[Collected data entries]
------------------------------------------------------------
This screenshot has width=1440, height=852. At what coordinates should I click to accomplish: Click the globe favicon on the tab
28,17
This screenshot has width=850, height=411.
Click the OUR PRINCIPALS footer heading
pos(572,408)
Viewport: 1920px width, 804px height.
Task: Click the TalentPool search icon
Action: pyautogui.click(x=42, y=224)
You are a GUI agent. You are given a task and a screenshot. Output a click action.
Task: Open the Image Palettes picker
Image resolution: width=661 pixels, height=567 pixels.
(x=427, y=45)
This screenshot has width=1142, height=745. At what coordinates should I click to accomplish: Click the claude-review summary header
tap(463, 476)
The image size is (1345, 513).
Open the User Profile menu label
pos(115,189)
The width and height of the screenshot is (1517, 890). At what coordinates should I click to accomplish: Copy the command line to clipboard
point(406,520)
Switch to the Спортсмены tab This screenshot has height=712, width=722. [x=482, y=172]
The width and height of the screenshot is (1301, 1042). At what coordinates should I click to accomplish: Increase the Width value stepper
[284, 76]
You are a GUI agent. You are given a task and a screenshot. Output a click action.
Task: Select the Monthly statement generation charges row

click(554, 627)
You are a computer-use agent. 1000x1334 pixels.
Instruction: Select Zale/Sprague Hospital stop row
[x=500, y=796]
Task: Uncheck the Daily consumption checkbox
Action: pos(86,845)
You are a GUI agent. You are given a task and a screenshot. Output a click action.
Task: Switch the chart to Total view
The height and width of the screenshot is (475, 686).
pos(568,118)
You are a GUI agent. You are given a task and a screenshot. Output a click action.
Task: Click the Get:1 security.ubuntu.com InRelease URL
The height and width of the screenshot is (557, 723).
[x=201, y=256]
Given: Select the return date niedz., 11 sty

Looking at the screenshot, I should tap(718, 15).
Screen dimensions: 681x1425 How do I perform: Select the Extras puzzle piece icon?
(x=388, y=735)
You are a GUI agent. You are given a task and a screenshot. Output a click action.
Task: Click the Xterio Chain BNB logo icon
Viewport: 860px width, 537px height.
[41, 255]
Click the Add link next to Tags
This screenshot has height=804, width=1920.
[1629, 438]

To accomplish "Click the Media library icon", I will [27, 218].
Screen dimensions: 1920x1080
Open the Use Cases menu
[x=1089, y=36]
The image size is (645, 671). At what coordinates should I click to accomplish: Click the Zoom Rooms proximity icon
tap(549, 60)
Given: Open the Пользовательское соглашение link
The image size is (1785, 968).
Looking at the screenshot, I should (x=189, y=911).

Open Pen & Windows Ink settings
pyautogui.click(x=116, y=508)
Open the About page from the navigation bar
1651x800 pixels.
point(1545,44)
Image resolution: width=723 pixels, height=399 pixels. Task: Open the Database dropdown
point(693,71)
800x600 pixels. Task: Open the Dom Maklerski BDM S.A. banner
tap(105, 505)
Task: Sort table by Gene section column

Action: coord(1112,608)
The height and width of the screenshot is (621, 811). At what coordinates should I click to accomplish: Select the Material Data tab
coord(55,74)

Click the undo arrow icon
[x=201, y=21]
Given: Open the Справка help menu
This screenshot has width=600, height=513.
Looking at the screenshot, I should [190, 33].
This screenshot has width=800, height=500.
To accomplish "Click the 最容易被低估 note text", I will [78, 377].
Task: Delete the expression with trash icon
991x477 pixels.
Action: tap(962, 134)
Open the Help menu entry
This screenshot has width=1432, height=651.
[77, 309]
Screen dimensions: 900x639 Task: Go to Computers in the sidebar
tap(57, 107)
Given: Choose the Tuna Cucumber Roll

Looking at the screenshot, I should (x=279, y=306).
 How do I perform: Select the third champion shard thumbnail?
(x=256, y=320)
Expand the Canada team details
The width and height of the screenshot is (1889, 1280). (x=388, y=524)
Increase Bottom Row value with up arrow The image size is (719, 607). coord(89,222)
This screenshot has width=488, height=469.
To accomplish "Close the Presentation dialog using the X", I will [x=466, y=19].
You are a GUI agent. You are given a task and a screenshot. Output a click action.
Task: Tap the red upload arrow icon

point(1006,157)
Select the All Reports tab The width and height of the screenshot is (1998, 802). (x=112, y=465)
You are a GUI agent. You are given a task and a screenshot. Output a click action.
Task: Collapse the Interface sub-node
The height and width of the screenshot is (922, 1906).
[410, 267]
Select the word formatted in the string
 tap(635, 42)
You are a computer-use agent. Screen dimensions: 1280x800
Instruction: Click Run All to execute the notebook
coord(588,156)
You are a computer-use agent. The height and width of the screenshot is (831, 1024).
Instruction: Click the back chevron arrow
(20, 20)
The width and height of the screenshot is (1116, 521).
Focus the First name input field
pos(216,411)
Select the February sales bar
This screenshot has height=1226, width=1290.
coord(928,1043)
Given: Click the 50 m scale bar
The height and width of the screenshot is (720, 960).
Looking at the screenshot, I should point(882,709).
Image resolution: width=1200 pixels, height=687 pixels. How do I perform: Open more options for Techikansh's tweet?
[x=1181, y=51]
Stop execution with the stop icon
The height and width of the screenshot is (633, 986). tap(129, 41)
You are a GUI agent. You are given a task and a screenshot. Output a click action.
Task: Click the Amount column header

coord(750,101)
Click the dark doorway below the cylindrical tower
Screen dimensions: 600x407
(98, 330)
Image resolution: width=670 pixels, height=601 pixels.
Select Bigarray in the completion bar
------------------------------------------------------------
**What you have to do:**
The data must be printed verbatim, line by line.

**Completed exercise:**
This screenshot has width=1440, height=852. At what coordinates should I click to accomplish: Click the globe favicon on the tab
28,17
This screenshot has width=850, height=411.
Click the OUR PRINCIPALS footer heading
pos(572,408)
Viewport: 1920px width, 804px height.
Task: Click the TalentPool search icon
Action: pyautogui.click(x=42, y=224)
You are a GUI agent. You are given a task and a screenshot. Output a click action.
Task: Open the Image Palettes picker
Image resolution: width=661 pixels, height=567 pixels.
(x=427, y=45)
This screenshot has width=1142, height=745. At what coordinates should I click to accomplish: Click the claude-review summary header
tap(463, 476)
The image size is (1345, 513).
Open the User Profile menu label
pos(115,189)
The width and height of the screenshot is (1517, 890). At what coordinates should I click to accomplish: Copy the command line to clipboard
point(406,520)
Switch to the Спортсмены tab This screenshot has height=712, width=722. [x=482, y=172]
The width and height of the screenshot is (1301, 1042). At what coordinates should I click to accomplish: Increase the Width value stepper
[284, 76]
You are a GUI agent. You are given a task and a screenshot. Output a click action.
Task: Select the Monthly statement generation charges row

click(554, 627)
You are a computer-use agent. 1000x1334 pixels.
Instruction: Select Zale/Sprague Hospital stop row
[x=500, y=796]
Task: Uncheck the Daily consumption checkbox
Action: pos(86,845)
You are a GUI agent. You are given a task and a screenshot. Output a click action.
Task: Switch the chart to Total view
The height and width of the screenshot is (475, 686).
pos(568,118)
You are a GUI agent. You are given a task and a screenshot. Output a click action.
Task: Click the Get:1 security.ubuntu.com InRelease URL
The height and width of the screenshot is (557, 723).
[x=201, y=256]
Given: Select the return date niedz., 11 sty

Looking at the screenshot, I should tap(718, 15).
Screen dimensions: 681x1425 How do I perform: Select the Extras puzzle piece icon?
(x=388, y=735)
You are a GUI agent. You are given a task and a screenshot. Output a click action.
Task: Click the Xterio Chain BNB logo icon
Viewport: 860px width, 537px height.
[41, 255]
Click the Add link next to Tags
This screenshot has height=804, width=1920.
[1629, 438]

To accomplish "Click the Media library icon", I will [27, 218].
Screen dimensions: 1920x1080
Open the Use Cases menu
[x=1089, y=36]
The image size is (645, 671). At what coordinates should I click to accomplish: Click the Zoom Rooms proximity icon
tap(549, 60)
Given: Open the Пользовательское соглашение link
The image size is (1785, 968).
Looking at the screenshot, I should (x=189, y=911).

Open Pen & Windows Ink settings
pyautogui.click(x=116, y=508)
Open the About page from the navigation bar
1651x800 pixels.
point(1545,44)
Image resolution: width=723 pixels, height=399 pixels. Task: Open the Database dropdown
point(693,71)
800x600 pixels. Task: Open the Dom Maklerski BDM S.A. banner
tap(105, 505)
Task: Sort table by Gene section column

Action: coord(1112,608)
The height and width of the screenshot is (621, 811). At what coordinates should I click to accomplish: Select the Material Data tab
coord(55,74)

Click the undo arrow icon
[x=201, y=21]
Given: Open the Справка help menu
This screenshot has width=600, height=513.
Looking at the screenshot, I should [190, 33].
This screenshot has width=800, height=500.
To accomplish "Click the 最容易被低估 note text", I will [78, 377].
Task: Delete the expression with trash icon
991x477 pixels.
Action: tap(962, 134)
Open the Help menu entry
This screenshot has width=1432, height=651.
[77, 309]
Screen dimensions: 900x639 Task: Go to Computers in the sidebar
tap(57, 107)
Given: Choose the Tuna Cucumber Roll

Looking at the screenshot, I should (x=279, y=306).
 How do I perform: Select the third champion shard thumbnail?
(x=256, y=320)
Expand the Canada team details
The width and height of the screenshot is (1889, 1280). (x=388, y=524)
Increase Bottom Row value with up arrow The image size is (719, 607). coord(89,222)
This screenshot has width=488, height=469.
To accomplish "Close the Presentation dialog using the X", I will [x=466, y=19].
You are a GUI agent. You are given a task and a screenshot. Output a click action.
Task: Tap the red upload arrow icon

point(1006,157)
Select the All Reports tab The width and height of the screenshot is (1998, 802). (x=112, y=465)
You are a GUI agent. You are given a task and a screenshot. Output a click action.
Task: Collapse the Interface sub-node
The height and width of the screenshot is (922, 1906).
[410, 267]
Select the word formatted in the string
 tap(635, 42)
You are a computer-use agent. Screen dimensions: 1280x800
Instruction: Click Run All to execute the notebook
coord(588,156)
You are a computer-use agent. The height and width of the screenshot is (831, 1024).
Instruction: Click the back chevron arrow
(20, 20)
The width and height of the screenshot is (1116, 521).
Focus the First name input field
pos(216,411)
Select the February sales bar
This screenshot has height=1226, width=1290.
coord(928,1043)
Given: Click the 50 m scale bar
The height and width of the screenshot is (720, 960).
Looking at the screenshot, I should point(882,709).
Image resolution: width=1200 pixels, height=687 pixels. How do I perform: Open more options for Techikansh's tweet?
[x=1181, y=51]
Stop execution with the stop icon
The height and width of the screenshot is (633, 986). tap(129, 41)
You are a GUI agent. You are given a task and a screenshot. Output a click action.
Task: Click the Amount column header

coord(750,101)
Click the dark doorway below the cylindrical tower
Screen dimensions: 600x407
(98, 330)
Image resolution: width=670 pixels, height=601 pixels.
Select Bigarray in the completion bar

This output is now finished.